At no point did they experience the change as a renunciation. Looking back, if you think about why they decided to speak a language other than their native language to their son, the answer lies outside the home: "It was easy. My work environment, the mothers at school, the town, the local festivals... Everything we did was in Catalan," says Guerrero. The son sees that geography was key to integration, a condition that is difficult to replicate today to integrate later waves of immigrants, because they encounter less Catalanized environments.
"There was also a deeper political issue involved," notes Eduard Sola. "I'm from '89, during the Pujol era. There has always been a Spanish-speaking upper class, without a doubt, but in those early '90s there was clearly a demand for good Catalan. And the good Catalan It means a well-off class. And although [Catalan] is an unconscious issue and due to the context, I think there's also this in their mind. When you make parenting decisions, you undoubtedly say: "What am I looking for for my child? I'm looking for the best." And there's a model, which is the good Catalan, who's doing well, who's educated, who has a good salary, who speaks Catalan. Well, let's give him Catalan."

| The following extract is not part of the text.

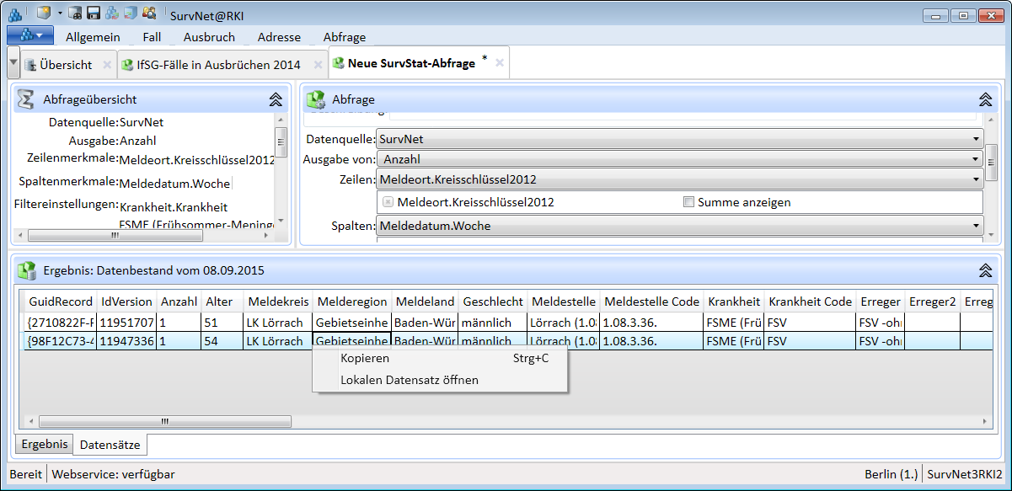Screen dimensions: 1012x491
Task: Enable the Summe anzeigen checkbox
Action: coord(688,202)
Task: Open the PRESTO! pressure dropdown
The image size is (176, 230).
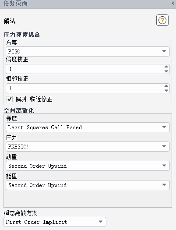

What's happening in the fourth generation of Solas is exactly the opposite. The clean one, who is "Catalan-speaking and Catalan-thinking," is socializing at school and in the Sants neighborhood primarily in Spanish. "No one has spoken to my daughter in Spanish at home, and today she's 5 years old and speaks perfectly. And you say: 'There's no need to make an effort for people to learn Spanish. Spanish is in the world, Spanish always wins the game.'" That's why Sola celebrates her parents' change, which today represents a grain of sand to save the language: "The decision they made is the obvious one, that is, Spanish doesn't need another speaker; it automatically wins."
Charneguismo today
The word charnego It was the one that set off alarm bells after Eduard Sola's speech at the Gaudí festival. He explains it this way: "For me, charneguismo is a matter of the working class of a specific era located in a specific place." And this doesn't mean he contrasts the working-class charnego with the idea of a bourgeois Catalan. "At the same time my grandparents were starving, the same people were starving in the Pyrenees. My grandmother searched for potato peels in the garbage, and I assure you there were many Catalans with all the Catalan surnames who did the same," he says.

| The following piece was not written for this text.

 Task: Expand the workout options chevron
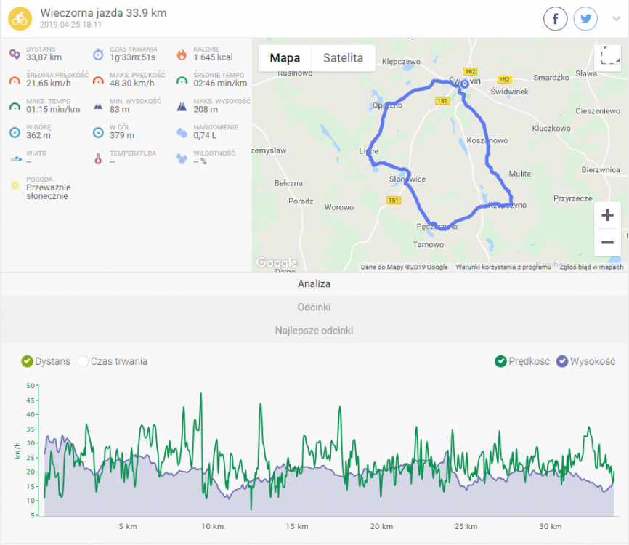[x=615, y=20]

Sola assures that claiming to be a charnego is not a reproach: "It's almost the opposite. I feel sorry, with all my heart, that there is a Catalan who thinks that the word charnego "It's pejorative for this Catalan. On the contrary, it seems to me that claiming charnego pride is thanking the Catalans who were already there for their collective effort, which has made us lifelong Catalans today," says Solà, who tries to tread carefully so as "not to get into trouble," aware that it's a word loaded with interpretations.
Neither Sola nor her mother say they felt excluded because of their family origins. "This charnego thing never worried me. I was integrated right away," says Sebi. "They opened their arms to me." We're not allowed to do anything, and that has a price for us, and it's legitimate for us to claim it. For example, I went to Chess, and Chess cost a lot of money. They didn't get up at five in the morning. This, in the end, creates a kind of wound, which is there and nothing happens, we don't commit hara-kiri, but it generates a mark and when we say "proudly charnegos" we refer to this effort, to the fact that we have made it. worked, to pride in our own and collective efforts, because without public schools we wouldn't have gotten ahead, without a society that welcomes, that cares for us. And can we call that working-class pride? Yes. And specifically, ours is working-class pride, because we come from these charnegos," says Sola. "No one," he concludes. "When we identify a newcomer who speaks Catalan, we embrace them tightly. And when we identify a newcomer who doesn't speak it, we must make an effort to get them to speak it. This is what the Catalan with eight Catalan surnames has done all his life, and he's done it very well."